* _GIVEN PROBLEM 1_
Answer these questions about the passage on Keith Moseley:
(a) In which band did Moseley play guitar before forming The String Cheese Incident?
(b) In what year did he get his Lakland 55-94?
(c) Which acoustic guitar does he play at his solo gigs?
* _GIVEN PROBLEM 2_
Rewrite the passage on Keith Moseley from "Keith Moseley (born" to "a founding member.", putting "electric bass" in place of "bass guitar".

* _PASSAGE SHOWN_

Keith Moseley (born February 5, 1965) is an American musician and songwriter, who plays bass guitar among other instruments for The String Cheese Incident, a jamband from Boulder, Colorado, of which he is a founding member.

He has written and provides vocals for a number of songs for the band, including "Resume Man", "Joyful Sound" and "Sometimes a River". Before forming The String Cheese Incident, Moseley  played guitar in the band Whiskey Creek Warriors, which played around the Colorado ski scene.

Equipment

Moseley primarily plays a Lakland 55-94 that he got in 1999. However, he also plays a variety of Fender Precision Basses. For amplification, Moseley uses Aguilar. He currently uses a pair of Aguilar DB751 heads and a pair of DB412 speaker cabinets. He occasionally will perform solo acts, playing acoustic versions of String Cheese Incident songs, and covers. He plays a Martin Dreadnaught acoustic while playing these gigs.

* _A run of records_
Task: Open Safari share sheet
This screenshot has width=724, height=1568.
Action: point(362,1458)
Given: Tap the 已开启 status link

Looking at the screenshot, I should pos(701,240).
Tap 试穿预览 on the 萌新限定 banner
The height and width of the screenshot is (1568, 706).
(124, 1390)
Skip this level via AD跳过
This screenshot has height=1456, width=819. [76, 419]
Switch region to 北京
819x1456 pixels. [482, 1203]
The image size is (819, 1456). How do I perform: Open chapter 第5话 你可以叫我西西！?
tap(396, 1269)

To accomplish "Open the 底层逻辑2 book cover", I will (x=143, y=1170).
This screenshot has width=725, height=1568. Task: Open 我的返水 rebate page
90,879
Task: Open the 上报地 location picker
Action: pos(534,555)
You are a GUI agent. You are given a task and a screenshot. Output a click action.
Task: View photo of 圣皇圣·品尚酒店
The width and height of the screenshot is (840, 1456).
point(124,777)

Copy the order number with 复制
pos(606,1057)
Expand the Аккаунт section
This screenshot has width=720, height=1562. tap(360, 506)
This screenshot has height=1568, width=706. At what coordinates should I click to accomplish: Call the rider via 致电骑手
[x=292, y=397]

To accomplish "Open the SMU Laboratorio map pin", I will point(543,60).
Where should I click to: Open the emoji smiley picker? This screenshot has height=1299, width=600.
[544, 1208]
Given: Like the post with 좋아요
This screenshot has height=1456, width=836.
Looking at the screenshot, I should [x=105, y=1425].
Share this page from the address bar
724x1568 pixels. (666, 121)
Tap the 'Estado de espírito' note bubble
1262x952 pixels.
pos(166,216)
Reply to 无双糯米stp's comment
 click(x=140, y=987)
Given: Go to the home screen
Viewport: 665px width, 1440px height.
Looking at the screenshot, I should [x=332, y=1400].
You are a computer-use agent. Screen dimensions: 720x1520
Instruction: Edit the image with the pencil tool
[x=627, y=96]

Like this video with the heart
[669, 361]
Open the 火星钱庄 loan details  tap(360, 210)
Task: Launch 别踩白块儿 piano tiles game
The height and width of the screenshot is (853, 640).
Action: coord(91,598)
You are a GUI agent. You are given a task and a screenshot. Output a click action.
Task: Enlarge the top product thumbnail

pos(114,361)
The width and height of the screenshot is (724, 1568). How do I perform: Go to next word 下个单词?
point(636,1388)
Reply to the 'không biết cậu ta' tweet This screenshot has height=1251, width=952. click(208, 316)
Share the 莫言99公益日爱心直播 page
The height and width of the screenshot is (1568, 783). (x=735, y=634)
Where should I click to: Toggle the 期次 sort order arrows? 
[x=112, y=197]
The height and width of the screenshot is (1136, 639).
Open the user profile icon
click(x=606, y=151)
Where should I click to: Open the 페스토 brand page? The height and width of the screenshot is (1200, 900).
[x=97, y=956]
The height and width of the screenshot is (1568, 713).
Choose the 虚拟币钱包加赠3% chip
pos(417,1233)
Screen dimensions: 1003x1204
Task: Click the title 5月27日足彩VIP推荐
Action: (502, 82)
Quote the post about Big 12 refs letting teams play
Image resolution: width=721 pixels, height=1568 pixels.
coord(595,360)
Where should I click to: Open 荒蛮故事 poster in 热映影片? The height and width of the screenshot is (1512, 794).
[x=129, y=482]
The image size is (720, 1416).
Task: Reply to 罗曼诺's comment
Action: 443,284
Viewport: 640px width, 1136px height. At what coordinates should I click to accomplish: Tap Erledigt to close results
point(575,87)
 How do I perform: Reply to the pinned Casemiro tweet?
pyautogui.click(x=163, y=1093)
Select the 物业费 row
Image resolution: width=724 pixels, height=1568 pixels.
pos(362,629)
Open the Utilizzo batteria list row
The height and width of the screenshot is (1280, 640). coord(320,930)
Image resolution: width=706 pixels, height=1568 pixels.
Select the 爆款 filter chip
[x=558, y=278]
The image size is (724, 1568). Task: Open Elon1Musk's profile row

* _COMPLETE RESPONSE 1_
(a) Whiskey Creek Warriors
(b) 1999
(c) A Martin Dreadnaught

* _COMPLETE RESPONSE 2_
Keith Moseley (born February 5, 1965) is an American musician and songwriter, who plays electric bass among other instruments for The String Cheese Incident, a jamband from Boulder, Colorado, of which he is a founding member.